Postgres Backup

Use logical dumps for portability, physical backups plus WAL for fast full-cluster recovery, and validate restores often enough that point-in-time recovery is routine instead of guesswork.

If you only remember six things

pg_dump is for logical exports; pg_basebackup is for physical cluster backups. They solve different problems.
Back up roles and tablespace metadata separately with pg_dumpall --globals-only.
Point-in-time recovery requires both a usable base backup and complete WAL archiving.
Always verify a physical backup with pg_verifybackup and a logical backup with a real restore.
Ownership and mode on restored data directories matter: postgres:postgres and 0700 are the usual minimum.
Monitor backup age, WAL archiving health, and restore test results. Silent archive failure is a real outage precursor.

On this page

Logical backups with pg_dump
Physical backups with pg_basebackup
WAL archiving
Point-in-time recovery
pgBackRest and wal-g
Restore validation
Ownership, permissions, and access
Monitoring
Troubleshooting

Logical backups with pg_dump

pg_dump is ideal when you want schema-level portability, a single database export, or selective restore. It is not the fastest way to recover a large cluster, but it is excellent for migrations, developer restores, and application-level backups.

# One database, custom format, compressed
pg_dump \
  -Fc \
  -Z 6 \
  -f /srv/backups/postgres/appdb-$(date +%F_%H%M).dump \
  appdb

# Cluster-wide globals: roles, tablespaces, grants
pg_dumpall --globals-only \
  > /srv/backups/postgres/globals-$(date +%F_%H%M).sql

# Inspect the archive contents before you need it
pg_restore --list /srv/backups/postgres/appdb-2026-04-23_0100.dump

Use custom format (-Fc) unless you have a specific reason not to. It supports parallel restore with pg_restore -j and selective object recovery.
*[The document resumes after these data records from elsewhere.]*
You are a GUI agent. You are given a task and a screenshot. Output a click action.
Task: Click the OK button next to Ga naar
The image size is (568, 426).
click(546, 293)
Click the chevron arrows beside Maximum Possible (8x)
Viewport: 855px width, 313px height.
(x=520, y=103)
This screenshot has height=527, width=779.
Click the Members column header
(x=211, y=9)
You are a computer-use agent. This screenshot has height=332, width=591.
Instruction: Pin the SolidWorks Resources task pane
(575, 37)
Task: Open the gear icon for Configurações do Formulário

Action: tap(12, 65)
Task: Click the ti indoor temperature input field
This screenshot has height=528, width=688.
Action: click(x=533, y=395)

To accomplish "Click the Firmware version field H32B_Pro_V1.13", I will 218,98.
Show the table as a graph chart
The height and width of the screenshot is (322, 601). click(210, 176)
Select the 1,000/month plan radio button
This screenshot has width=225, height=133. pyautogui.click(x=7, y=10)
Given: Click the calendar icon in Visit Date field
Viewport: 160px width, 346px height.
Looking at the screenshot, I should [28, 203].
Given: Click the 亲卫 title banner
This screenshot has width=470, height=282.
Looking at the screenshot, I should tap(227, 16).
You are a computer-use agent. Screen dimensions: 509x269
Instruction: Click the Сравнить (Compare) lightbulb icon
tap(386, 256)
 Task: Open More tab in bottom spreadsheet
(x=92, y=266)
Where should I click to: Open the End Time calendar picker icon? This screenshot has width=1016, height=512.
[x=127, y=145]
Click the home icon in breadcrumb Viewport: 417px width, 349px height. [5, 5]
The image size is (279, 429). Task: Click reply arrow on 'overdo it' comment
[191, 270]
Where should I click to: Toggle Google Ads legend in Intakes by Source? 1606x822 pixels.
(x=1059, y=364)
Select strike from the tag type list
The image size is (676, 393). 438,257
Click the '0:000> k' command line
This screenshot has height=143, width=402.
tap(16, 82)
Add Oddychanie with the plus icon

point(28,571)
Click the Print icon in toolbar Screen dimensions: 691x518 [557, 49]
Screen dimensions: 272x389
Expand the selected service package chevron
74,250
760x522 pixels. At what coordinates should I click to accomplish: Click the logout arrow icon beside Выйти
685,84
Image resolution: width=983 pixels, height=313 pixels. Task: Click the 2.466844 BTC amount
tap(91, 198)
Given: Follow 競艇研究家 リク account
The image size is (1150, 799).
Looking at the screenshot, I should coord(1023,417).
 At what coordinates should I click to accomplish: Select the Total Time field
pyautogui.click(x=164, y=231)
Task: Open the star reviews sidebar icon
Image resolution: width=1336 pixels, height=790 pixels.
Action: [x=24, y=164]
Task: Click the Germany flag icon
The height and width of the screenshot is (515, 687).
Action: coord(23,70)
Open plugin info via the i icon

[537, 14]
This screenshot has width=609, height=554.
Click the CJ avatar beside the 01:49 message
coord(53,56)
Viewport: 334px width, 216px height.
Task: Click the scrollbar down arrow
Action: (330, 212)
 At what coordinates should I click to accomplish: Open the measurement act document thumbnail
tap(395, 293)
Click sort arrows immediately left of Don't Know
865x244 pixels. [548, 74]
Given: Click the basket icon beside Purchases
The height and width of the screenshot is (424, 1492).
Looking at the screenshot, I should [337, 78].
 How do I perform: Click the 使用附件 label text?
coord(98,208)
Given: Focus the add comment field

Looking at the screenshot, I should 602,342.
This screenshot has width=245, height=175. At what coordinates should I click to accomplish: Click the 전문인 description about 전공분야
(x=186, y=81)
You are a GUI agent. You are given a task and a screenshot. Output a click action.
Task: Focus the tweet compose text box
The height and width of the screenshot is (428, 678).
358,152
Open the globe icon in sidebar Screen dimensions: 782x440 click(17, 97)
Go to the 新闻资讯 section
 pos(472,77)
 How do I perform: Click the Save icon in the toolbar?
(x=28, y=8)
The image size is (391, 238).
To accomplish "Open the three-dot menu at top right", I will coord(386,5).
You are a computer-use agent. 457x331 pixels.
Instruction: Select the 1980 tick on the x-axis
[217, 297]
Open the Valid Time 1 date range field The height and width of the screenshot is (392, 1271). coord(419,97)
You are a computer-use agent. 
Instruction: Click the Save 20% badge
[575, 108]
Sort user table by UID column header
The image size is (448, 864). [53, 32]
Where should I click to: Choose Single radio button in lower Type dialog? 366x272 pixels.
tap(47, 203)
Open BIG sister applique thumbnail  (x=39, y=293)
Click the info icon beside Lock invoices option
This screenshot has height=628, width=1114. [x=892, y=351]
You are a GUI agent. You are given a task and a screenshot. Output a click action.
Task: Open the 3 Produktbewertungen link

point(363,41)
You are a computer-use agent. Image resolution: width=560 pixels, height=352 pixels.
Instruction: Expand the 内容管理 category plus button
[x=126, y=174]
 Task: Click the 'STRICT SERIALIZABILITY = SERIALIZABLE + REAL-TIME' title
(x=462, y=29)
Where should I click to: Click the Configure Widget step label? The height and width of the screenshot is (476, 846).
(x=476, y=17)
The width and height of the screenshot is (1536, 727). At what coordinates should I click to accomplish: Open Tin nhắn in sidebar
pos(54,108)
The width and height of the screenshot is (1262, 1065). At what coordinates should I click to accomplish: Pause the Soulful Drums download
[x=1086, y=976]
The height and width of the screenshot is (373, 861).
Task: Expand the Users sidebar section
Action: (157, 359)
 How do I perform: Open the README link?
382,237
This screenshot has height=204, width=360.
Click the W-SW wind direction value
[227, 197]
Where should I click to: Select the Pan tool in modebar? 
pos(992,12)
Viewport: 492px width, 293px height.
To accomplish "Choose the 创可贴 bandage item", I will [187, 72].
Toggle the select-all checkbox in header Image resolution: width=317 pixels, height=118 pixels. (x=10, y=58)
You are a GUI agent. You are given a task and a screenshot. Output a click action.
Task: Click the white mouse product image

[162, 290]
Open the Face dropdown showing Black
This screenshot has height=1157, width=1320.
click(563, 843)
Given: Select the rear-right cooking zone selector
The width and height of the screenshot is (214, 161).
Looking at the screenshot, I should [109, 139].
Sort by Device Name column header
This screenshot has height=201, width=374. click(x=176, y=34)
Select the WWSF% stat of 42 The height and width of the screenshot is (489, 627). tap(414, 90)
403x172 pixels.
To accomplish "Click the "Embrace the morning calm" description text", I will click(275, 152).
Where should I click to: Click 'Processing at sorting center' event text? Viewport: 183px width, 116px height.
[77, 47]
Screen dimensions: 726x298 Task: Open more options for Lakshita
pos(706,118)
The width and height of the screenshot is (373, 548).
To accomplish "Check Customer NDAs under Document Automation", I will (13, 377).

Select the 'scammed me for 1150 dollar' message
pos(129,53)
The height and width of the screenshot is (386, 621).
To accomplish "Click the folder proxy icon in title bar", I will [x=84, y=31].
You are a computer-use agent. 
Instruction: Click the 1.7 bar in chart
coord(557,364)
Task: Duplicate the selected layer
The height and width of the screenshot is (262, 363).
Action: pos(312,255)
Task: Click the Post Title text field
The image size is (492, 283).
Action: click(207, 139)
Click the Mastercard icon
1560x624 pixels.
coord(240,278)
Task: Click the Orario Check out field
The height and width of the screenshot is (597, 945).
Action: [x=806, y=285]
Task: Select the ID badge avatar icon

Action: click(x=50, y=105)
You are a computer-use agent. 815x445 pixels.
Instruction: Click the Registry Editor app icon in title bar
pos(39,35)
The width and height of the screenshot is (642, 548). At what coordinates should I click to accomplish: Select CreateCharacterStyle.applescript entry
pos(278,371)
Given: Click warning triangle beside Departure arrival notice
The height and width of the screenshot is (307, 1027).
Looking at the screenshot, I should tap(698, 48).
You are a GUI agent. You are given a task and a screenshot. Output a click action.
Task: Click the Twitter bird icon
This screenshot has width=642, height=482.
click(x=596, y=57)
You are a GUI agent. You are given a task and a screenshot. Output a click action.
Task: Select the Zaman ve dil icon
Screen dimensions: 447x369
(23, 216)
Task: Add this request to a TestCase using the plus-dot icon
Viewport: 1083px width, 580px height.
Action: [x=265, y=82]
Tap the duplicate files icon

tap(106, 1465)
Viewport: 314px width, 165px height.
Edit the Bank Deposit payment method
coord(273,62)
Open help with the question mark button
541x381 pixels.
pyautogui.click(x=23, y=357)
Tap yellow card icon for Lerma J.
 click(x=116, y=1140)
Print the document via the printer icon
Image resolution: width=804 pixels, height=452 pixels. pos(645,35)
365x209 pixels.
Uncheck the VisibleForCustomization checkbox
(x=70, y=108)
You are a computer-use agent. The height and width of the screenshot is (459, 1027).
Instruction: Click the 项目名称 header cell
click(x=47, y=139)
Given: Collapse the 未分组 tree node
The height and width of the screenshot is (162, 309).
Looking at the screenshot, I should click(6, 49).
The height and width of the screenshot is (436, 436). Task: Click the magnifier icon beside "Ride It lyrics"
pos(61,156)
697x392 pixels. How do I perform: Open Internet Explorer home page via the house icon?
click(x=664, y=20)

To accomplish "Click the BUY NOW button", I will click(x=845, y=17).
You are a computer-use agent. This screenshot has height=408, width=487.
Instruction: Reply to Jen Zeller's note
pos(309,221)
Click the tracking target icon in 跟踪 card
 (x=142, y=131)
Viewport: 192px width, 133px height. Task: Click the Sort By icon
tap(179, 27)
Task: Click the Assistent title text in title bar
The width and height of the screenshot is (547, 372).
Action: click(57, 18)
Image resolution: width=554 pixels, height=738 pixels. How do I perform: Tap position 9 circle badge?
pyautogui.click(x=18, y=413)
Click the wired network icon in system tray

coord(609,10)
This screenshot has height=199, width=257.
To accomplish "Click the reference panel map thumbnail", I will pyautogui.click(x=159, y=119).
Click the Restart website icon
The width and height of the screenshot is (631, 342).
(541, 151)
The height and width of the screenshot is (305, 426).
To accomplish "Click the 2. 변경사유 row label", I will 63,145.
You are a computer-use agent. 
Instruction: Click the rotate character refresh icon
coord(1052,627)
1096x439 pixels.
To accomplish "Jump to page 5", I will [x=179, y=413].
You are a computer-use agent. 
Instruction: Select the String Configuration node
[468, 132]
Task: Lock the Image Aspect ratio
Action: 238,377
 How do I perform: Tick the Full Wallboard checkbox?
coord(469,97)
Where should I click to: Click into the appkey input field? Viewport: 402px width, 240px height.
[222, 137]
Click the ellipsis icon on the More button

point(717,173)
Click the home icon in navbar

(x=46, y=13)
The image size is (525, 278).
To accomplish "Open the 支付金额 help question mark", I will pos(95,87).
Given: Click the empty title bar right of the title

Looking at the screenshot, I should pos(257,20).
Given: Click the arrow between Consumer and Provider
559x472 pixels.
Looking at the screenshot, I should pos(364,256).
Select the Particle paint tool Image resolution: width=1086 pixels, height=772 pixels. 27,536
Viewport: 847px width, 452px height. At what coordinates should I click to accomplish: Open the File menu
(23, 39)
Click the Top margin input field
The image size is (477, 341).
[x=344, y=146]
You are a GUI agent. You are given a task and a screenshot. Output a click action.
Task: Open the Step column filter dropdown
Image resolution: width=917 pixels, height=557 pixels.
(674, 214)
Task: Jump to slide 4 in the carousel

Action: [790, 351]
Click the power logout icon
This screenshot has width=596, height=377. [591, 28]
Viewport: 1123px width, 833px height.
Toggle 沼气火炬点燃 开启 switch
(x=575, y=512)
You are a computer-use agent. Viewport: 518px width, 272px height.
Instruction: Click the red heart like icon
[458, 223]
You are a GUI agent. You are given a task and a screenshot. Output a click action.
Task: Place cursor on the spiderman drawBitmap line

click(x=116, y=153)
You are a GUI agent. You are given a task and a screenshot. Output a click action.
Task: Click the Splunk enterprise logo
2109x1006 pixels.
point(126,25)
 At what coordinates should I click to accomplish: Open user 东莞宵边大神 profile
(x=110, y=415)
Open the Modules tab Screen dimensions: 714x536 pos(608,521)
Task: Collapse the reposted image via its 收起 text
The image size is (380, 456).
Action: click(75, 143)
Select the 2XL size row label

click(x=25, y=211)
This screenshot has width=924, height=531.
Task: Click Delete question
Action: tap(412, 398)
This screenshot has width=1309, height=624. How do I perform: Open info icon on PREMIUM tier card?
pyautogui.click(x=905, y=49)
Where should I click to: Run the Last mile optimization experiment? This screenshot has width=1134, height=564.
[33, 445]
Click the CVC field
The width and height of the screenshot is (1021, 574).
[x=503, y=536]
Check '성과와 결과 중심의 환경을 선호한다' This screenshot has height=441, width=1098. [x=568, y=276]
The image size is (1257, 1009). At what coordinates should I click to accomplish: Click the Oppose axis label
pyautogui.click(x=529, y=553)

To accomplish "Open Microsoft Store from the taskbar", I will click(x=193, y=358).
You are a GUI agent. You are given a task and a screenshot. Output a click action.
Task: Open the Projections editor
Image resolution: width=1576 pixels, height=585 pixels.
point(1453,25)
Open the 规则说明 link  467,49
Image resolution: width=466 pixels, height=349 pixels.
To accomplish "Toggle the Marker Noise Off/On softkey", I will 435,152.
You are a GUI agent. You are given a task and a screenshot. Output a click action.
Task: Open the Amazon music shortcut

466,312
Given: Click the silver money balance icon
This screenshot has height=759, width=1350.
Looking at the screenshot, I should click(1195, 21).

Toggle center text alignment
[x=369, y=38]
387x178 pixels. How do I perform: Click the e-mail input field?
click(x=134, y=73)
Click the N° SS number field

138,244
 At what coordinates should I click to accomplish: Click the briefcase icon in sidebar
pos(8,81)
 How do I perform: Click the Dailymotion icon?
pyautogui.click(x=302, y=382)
Large clusters usually need physical backups plus WAL for primary recovery. Keep logical dumps anyway for schema diffing, object-level restore, and cross-version migrations.

Physical backups with pg_basebackup

pg_basebackup copies the data directory in a consistent state while Postgres is running. This is the built-in foundation for full-cluster restore, replica bootstrap, and point-in-time recovery.

pg_basebackup \
  -h primary.db.internal \
  -U backup \
  -D /srv/backups/postgres/base-$(date +%F_%H%M) \
  -Fp \
  -X stream \
  -P \
  --checkpoint=fast

pg_verifybackup /srv/backups/postgres/base-2026-04-23_0100

Key flags:

-Fp writes plain files. Use -Ft if you prefer tar archives.
-X stream streams required WAL during the backup so the result is self-consistent.
--checkpoint=fast finishes sooner at the cost of more immediate I/O on the primary.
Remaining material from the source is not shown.